The investment also includes reconfiguring the existing Sterling I and II pipelines, which currently carry NGL purity products between the Midcontinent and Gulf Coast, to transport unfractionated NGLs or NGL purity products.

Construction will begin in early 2013, following receipt of necessary permits and the acquisition of right of way. The partnership anticipates using a portion of the existing ROW on the Sterling I and II pipelines. Completion is slated for late 2013.

With additional pump stations, Sterling III Pipeline's capacity can be expanded to 250,000 b/d, said the company. It will cross the Woodford shale as well as provide transportation capacity for NGL production from the growing Cana-Woodford shale and Granite Wash, where it can gather unfractionated NGLs from new natural gas processing plants that are being built in response to increased drilling in these areas.

The new MB-2 fractionator will cost $300-390 million to build and will supplement the partnership's 80%-owned, 160,000-b/d MB-1 fractionator in Mont Belvieu. Its initial 75,000-b/d capacity can be expanded to 125,000 b/d to accommodate additional NGLs as they are added to the currently expanding Arbuckle Pipeline and the new Sterling III Pipeline and the Sterling I and II reconfiguration.

Gorgon applies for fourth Barrow Island LNG train

Chevron Australia has applied for environmental approval for a fourth LNG train on Barrow Island.
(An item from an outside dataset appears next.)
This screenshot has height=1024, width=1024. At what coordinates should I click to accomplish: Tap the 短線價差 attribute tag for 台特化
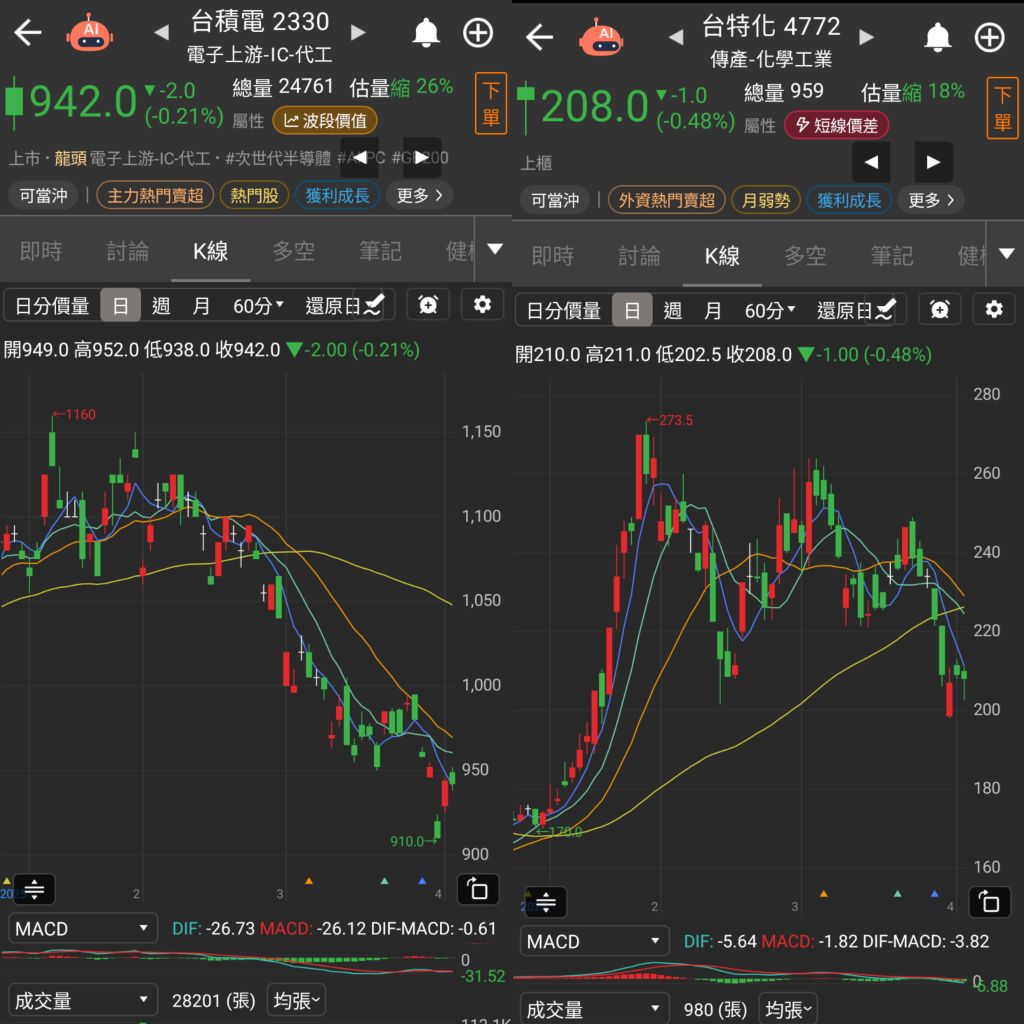836,125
The company says it has found sufficient gas to support such a move and that it plans to begin front-end engineering and design work on the extended Gorgon project in 2012. This could lead to a final investment decision on the fourth train towards the end of 2013 and the start of construction in 2014.

Under the environmental approval application, Chevron is seeking approvals for Train 4, a gas pipeline system, and a horizontal directionally drilled shore crossing. It is also seeking approvals for offshore subsea production infrastructure that could include 38-63 producing wells.

Chevron says the fields most likely to be considered for the Barrow Island plant extension include Yellowglen, Chandon, Satyr, Achilles, Maenad, Orthus, Geryon, Dionysus, Dionysus North, Chrysaor, and West Tryal Rocks.

A number of these are relatively recent discoveries while others have been waiting commercial development since the 1990s and earlier.

The proposed feed gas pipeline system from these fields will cross both federal and state waters to reach Barrow, but the route won't be finalized until the completion of technical, environmental, safety, and economic performance evaluations.

The onshore component of the pipeline system will lie within the foundation three-train Gorgon project easement to connect to the gas treatment plant being built on the east coast of the island.

Chevron says the 50 ha of ground required for a fourth train and its associated facilities has already been cleared for the initial Gorgon work, although it may require an additional 10 ha for the pipeline shore crossing and other onshore components of the pipeline.

Nevertheless this area is included within the 300 ha made available under the Barrow Island Act.

Construction and operations workforce will be accommodated in the village already assessed and approved for the foundation project.